> _Text segment_

+===+

As the old journalistic adage goes: ‘Tis the season to be lazy, fa-la-la-la-laaaa la-la-la-la. And in journalism it doesn’t get much lazier than end-of-year lists… Another year has nearly passed, and while 2013 may not have quite lived up to its predecessor in terms of sheer drama, that’s not to say that it has been without incident.
Sure, there has been nothing quite as mad as the Olympics, but as long as we Brits have something to celebrate that’ll do us just fine. In place of Boris’s barmy carnival, we had the birth of a future king (provided the three generations in the queue before him don’t seriously outstay their welcome), the end of a long wait for a Wimbledon Champion (77 years – in case you have been living in a cave) and… erm… the first papal resignation in 600 years. Yes, it’s been a cracker.
Stupidest Fad of The Year
Scraping the barrel to begin with, and first up is the award for Stupidest Fad of 2013. Yes, a new award which is in no way an attempt to disguise the fact that I haven’t seen any good films at the cinema…
In third place on this pantheon of imbeciles is the craze that started the year as “2013’s Gangnam Style” – The Harlem Shake. I’m really not sure why it started, but over the course of a few weeks in early February, when no-one had anything better to do with their time, it went completely mental. Then, as soon as it started, it just buggered off (see below). An extraordinary phenomenon which will surely go down as a global blip in the history of sanity.
Someone actually bothered working this out…
The runner up in this category is Twerking. To our older readers, this is the act of rubbing your arse in the direction/crotch of a gentleman as a form of dance manouvre. The phrase had bizarrely been around for well over a decade before Miley Cyrus decided to culminate one of the most extraordinary performances in history by doing it to Canadian crooner Robin Thicke. The word took off, people went to ridiculous lengths to get it into everyday conversation (think about it, how many times have you said the word twerk this year? And how many times previously had you wished you knew the word for that action?) and a chapter of lunacy was completed when the OED acknowledged its existence in October.
The winner in this category however is another word that not only skulked its way into the language, but actually won the Oxford Dictionary’s Word of the Year… Selfies. The word, according to this graphic charting the rise of the selfie, originated in Australia (surprise, surprise) but has gone bananas in the Instagramy, Twittery narcissism of today’s world.
There is something rather sad about watching a person taking a picture of themselves, something that probably points to a wider philosophical issue as to whether technology is making us all more insular… But why would I possibly want to talk about that when, at Mandela’s memorial service, Barack Obama, David “Dave” Cameron and Danish PM Helle Thorning-Schmidt (or “an unidentified official” as USA Today brilliantly referred to her – got to love America’s attitude towards global awareness) all got stuck in and embarrassed themselves. Michelle Obama’s face essentially summed up the feelings of the globe… Although the question remains as to when the picture taken is going to be uploaded to Barry’s Twitter account.

+===+

> _Material provided_
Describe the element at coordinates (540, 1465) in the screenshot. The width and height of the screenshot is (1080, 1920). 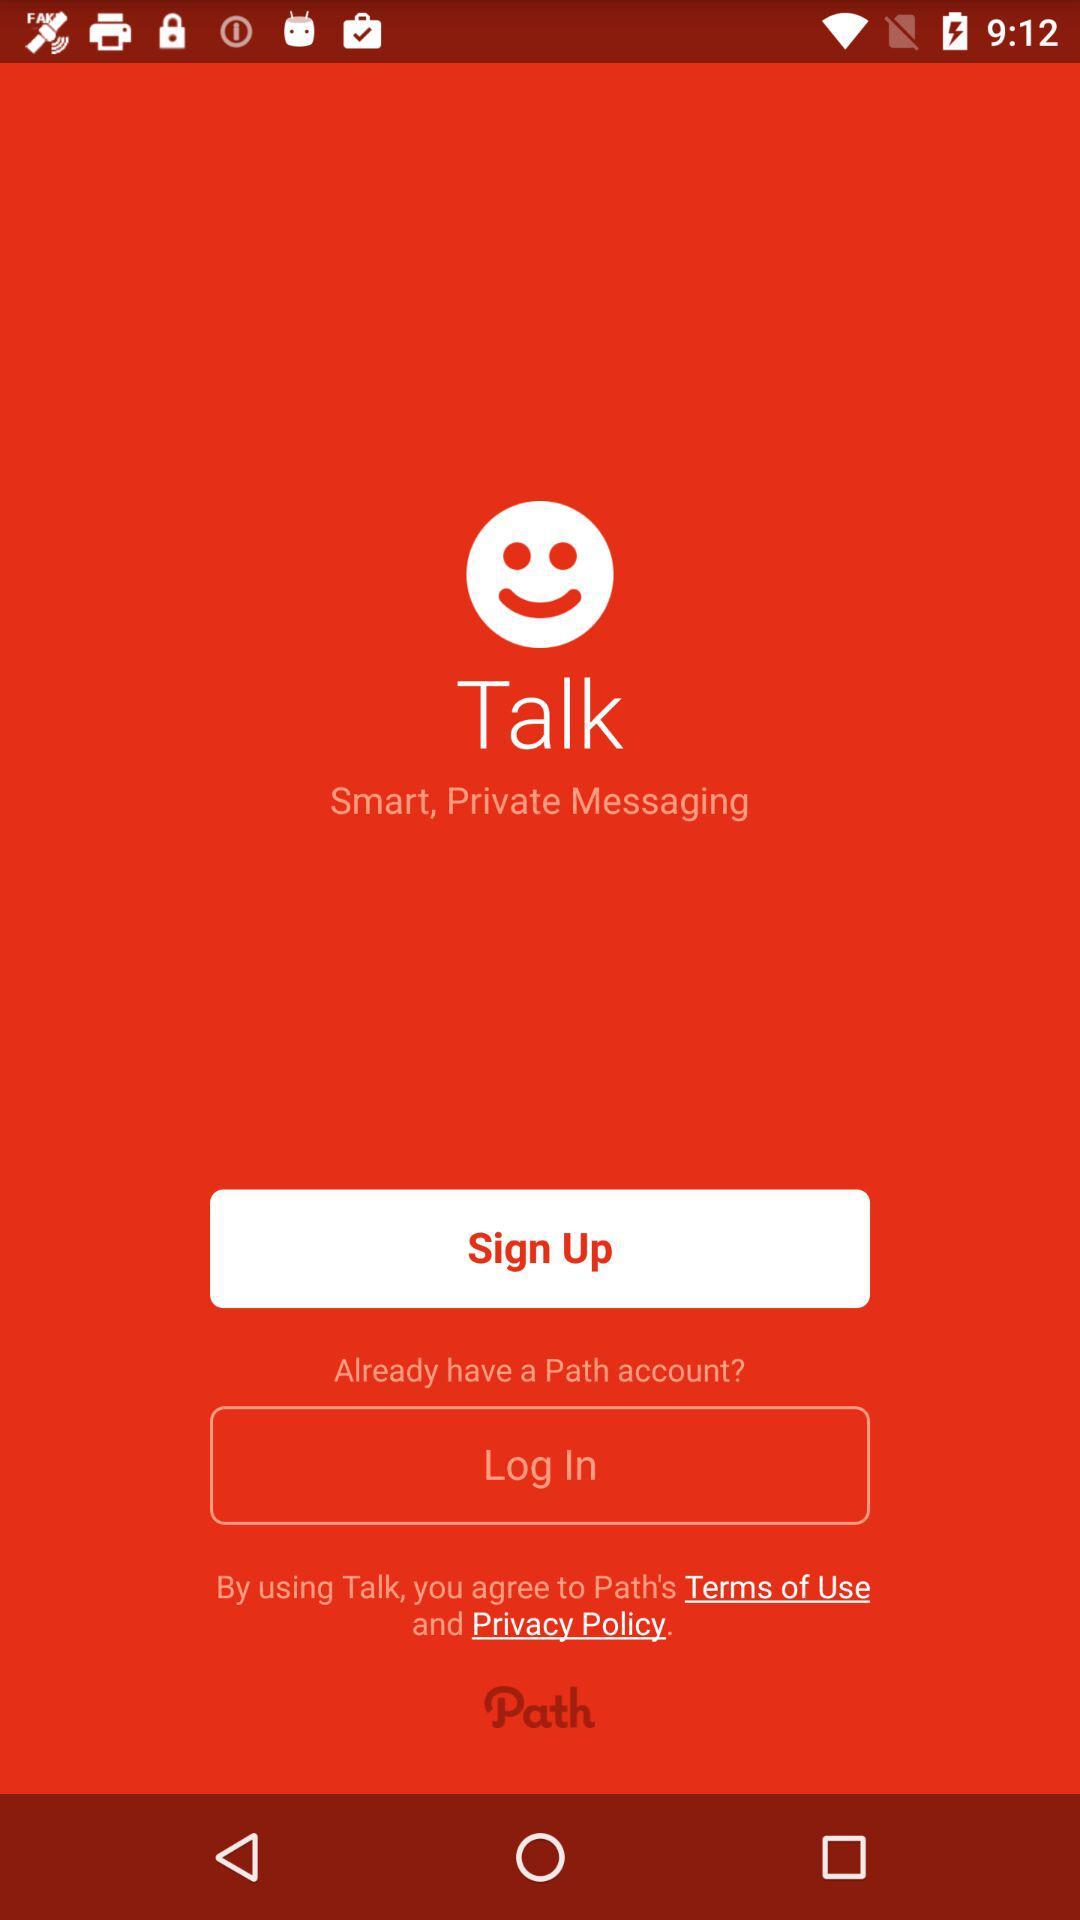
I see `the item below the already have a icon` at that location.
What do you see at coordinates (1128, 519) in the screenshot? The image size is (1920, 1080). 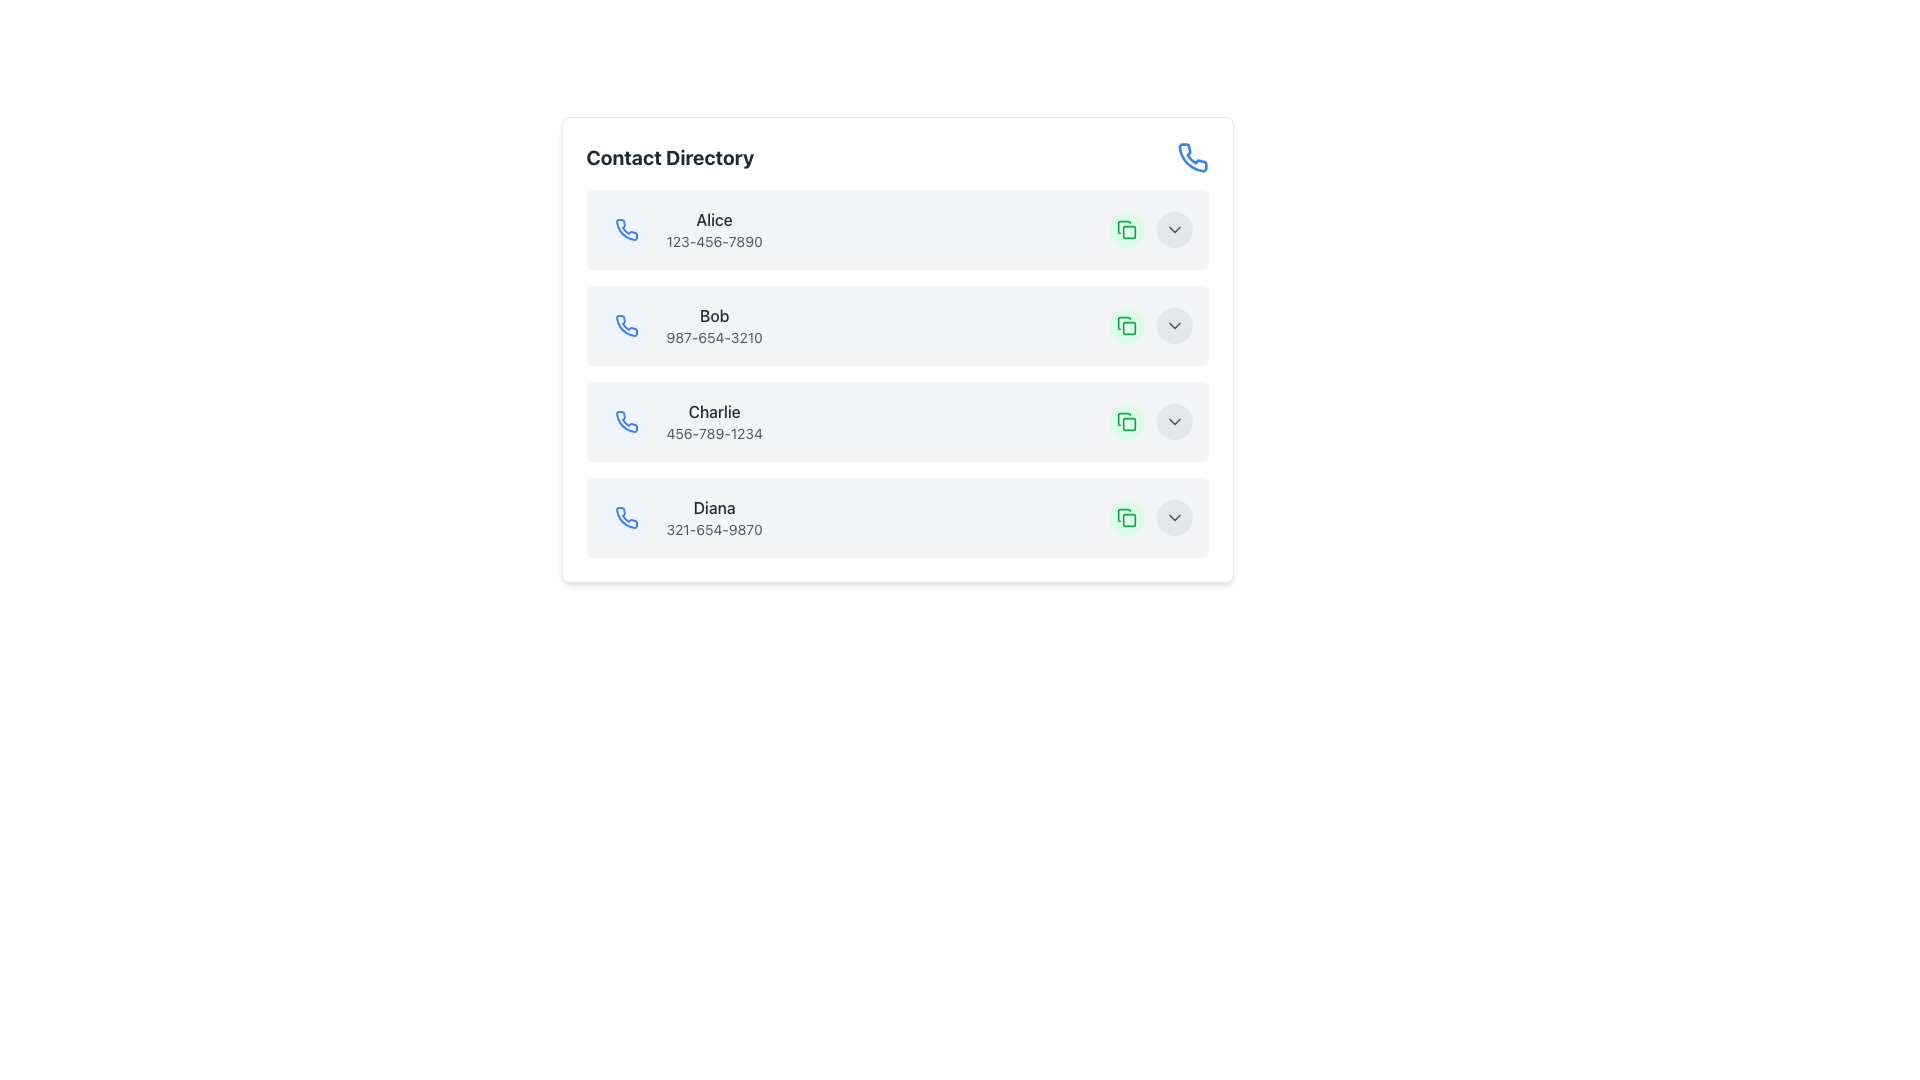 I see `the status icon for 'Diana'` at bounding box center [1128, 519].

+===+

> _Description of the task_
In the 2013 year-in-review piece, which country is named as the origin of the word that won the Stupidest Fad award?

> _Answer_
Australia